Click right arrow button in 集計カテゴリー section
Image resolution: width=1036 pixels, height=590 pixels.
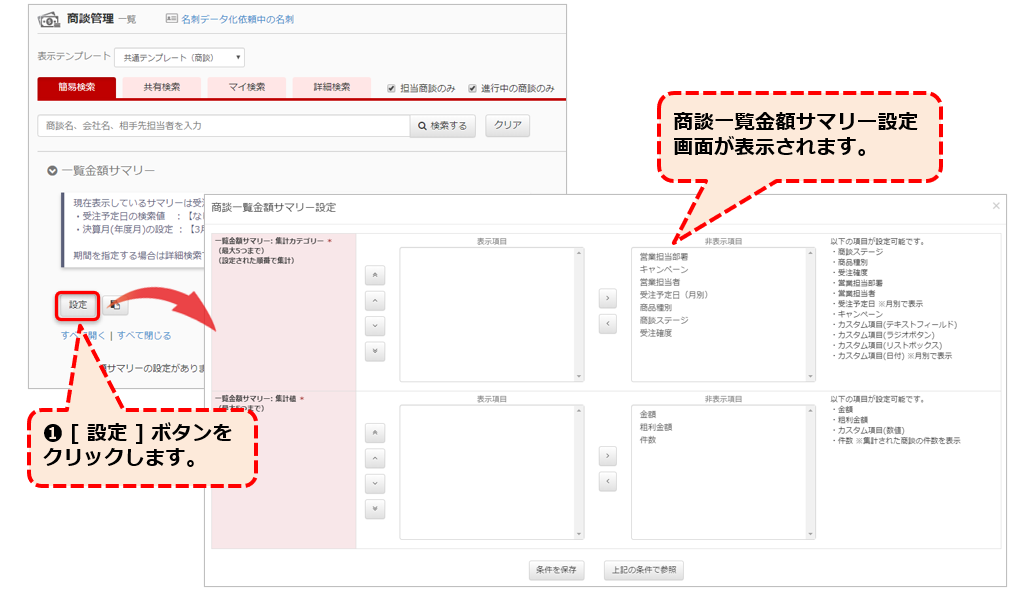[607, 298]
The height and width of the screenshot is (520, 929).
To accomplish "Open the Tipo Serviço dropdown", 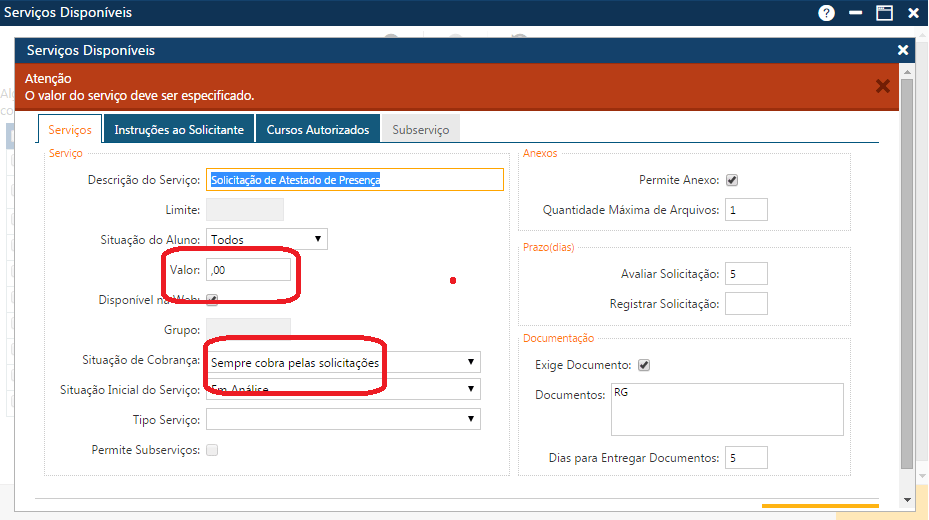I will [342, 419].
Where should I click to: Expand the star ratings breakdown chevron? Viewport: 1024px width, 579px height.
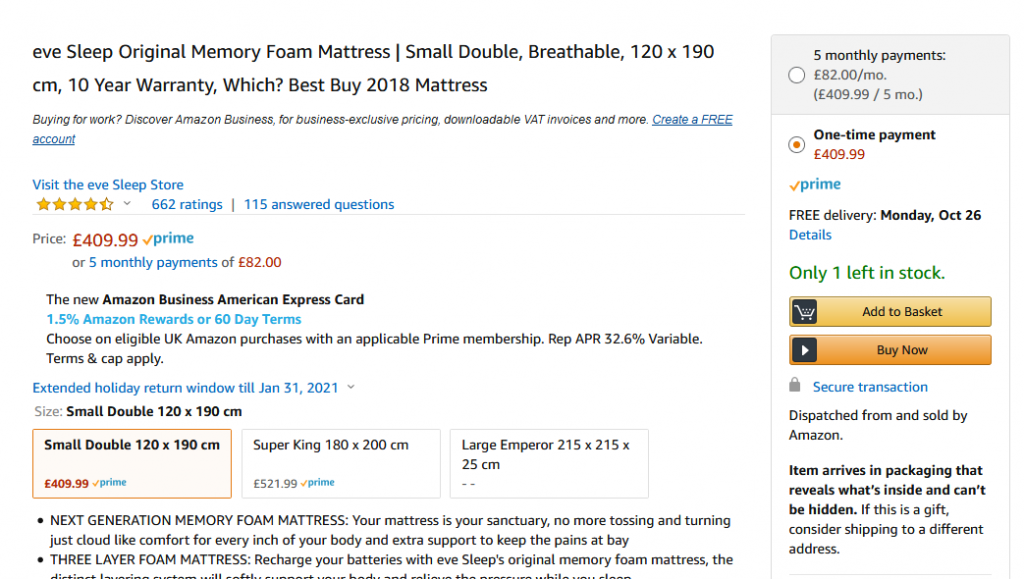pyautogui.click(x=127, y=204)
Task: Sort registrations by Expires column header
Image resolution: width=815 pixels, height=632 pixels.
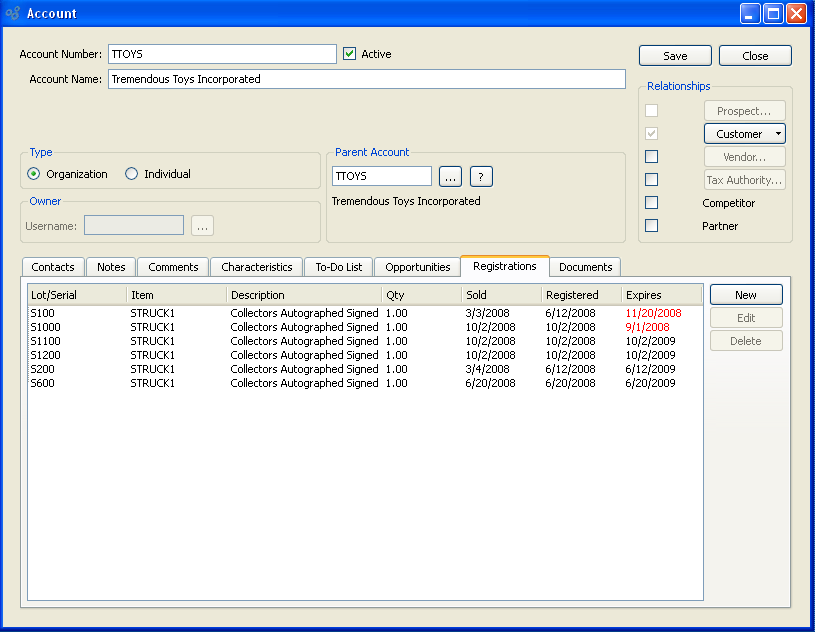Action: tap(660, 295)
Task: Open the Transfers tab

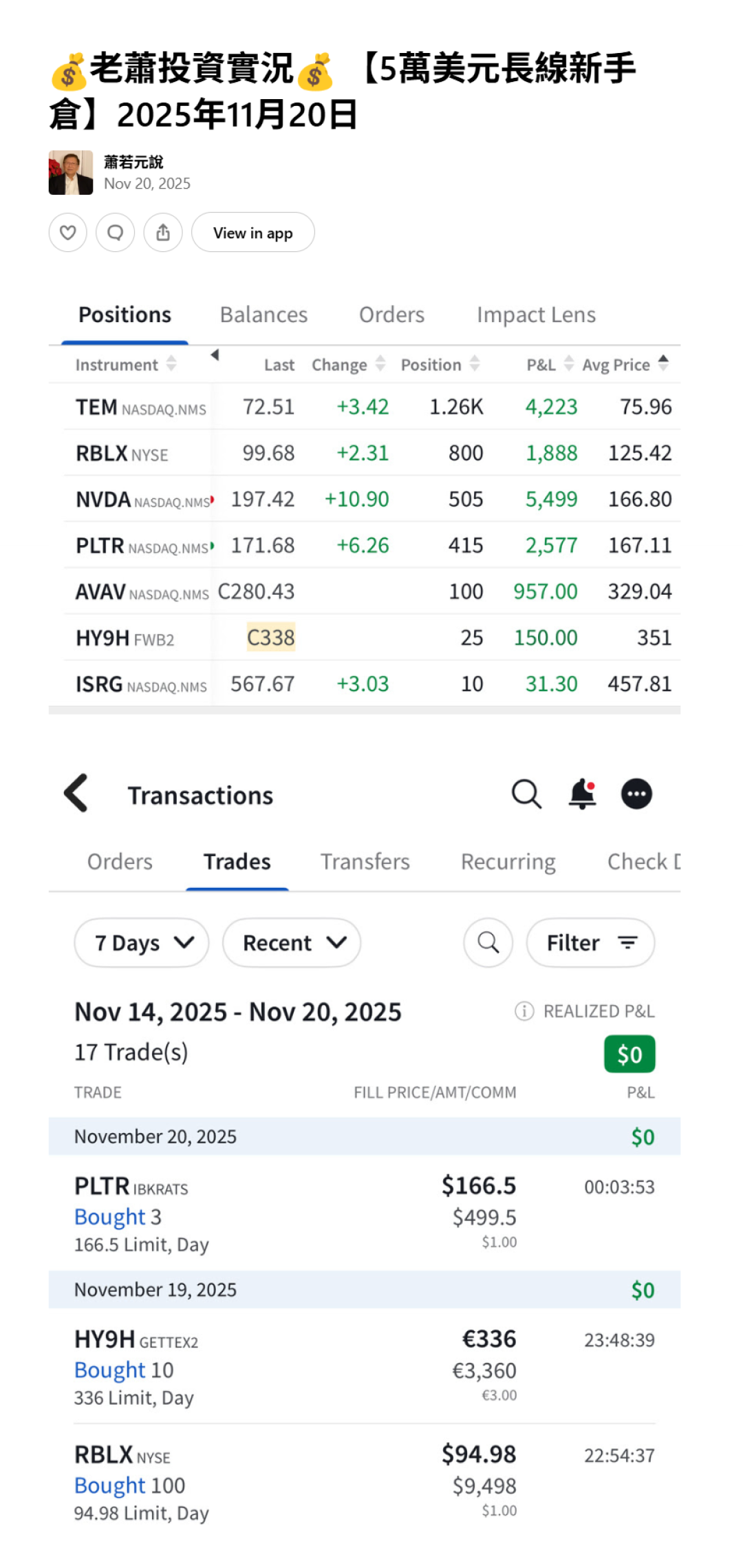Action: tap(365, 862)
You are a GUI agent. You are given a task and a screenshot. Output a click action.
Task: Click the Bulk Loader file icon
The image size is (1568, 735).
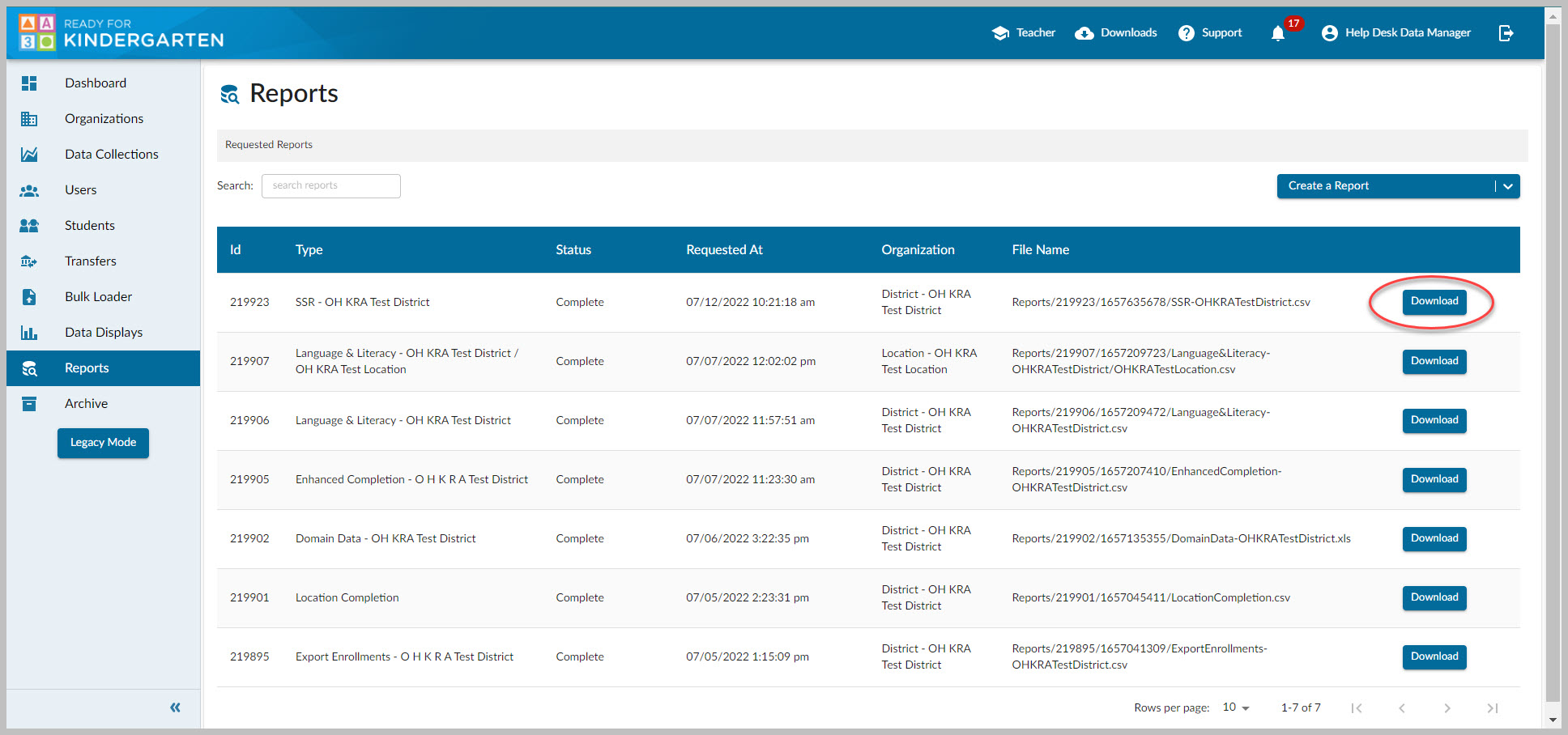point(29,297)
⁂
● Exercise objective: Copy every line from the entries that contains the word "screenshot".

● Solution to this exercise:
The height and width of the screenshot is (520, 929).
You are a GUI agent. You are given a task and a screenshot. Output a click action.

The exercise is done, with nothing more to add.